These data- and image-rich sites are likely to be lost unless someone develops the capability to save them; current web archiving tools are not up to the task. Katy and Vicky Rampin, Librarian for Research Data Management and Reproducibility, are about to address the problem with a $249,999 grant from the IMLS. The project, Preserving the Dynamic Web, begins in September. 

Previously, the IMLS had funded a 2018-19 planning project, also proposed by Katy and Vicky, to develop the first-ever emulation-based web archiving prototype capable of capturing the look, feel, and functionality of a database-reliant news app. The prototype, ReproZip-Web, is an open-source web archiving tool aimed at saving data journalism stories. The new project will extend ReproZip-Web’s capabilities, improve its usability, and build an ecosystem of tools for the preservation of and access to dynamic web applications. 
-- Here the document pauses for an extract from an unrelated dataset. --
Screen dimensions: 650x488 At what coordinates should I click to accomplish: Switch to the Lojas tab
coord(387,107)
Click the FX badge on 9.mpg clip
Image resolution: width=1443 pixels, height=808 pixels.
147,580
There will be two main streams of work: 1) technical improvements to and expansion of ReproZip-Web and Webrecorder and 2) user experience (UX) testing with digital archivists, data journalists, and computational humanists to optimize adoption and usability. The first stream will be led by two software engineers, Rémi Rampin, lead developer on ReproZip, and Ilya Kreymer, lead developer of pywb and Webrecorder. Katy and Vicky will lead the second stream and hire two graduate student assistants, one for each facet of the project.

The Libraries’ Digital Scholarship Services Department as well as the ProPublica data desk team and the data and graphics department of the Los Angeles Times will each provide at least one app for testing as well as participate in UX sessions. Katy and Vicky expect more organizations to contribute apps as the project gets underway. Their proposal sums up the goal succinctly:

"Newsrooms like ProPublica have a decade of websites they want and need to begin archiving in a thoughtful and responsible way, and this project will make that possible. DH scholars worried about the ephemerality of their work will have a solution to keep it accessible in the long term. With a production-ready version of ReproZip-Web, data journalists in the newsroom and DH scholars will be able to pack up each project into a single archivable, distributable, and preservable .rpz file that can be transferred to libraries for long-term preservation and access."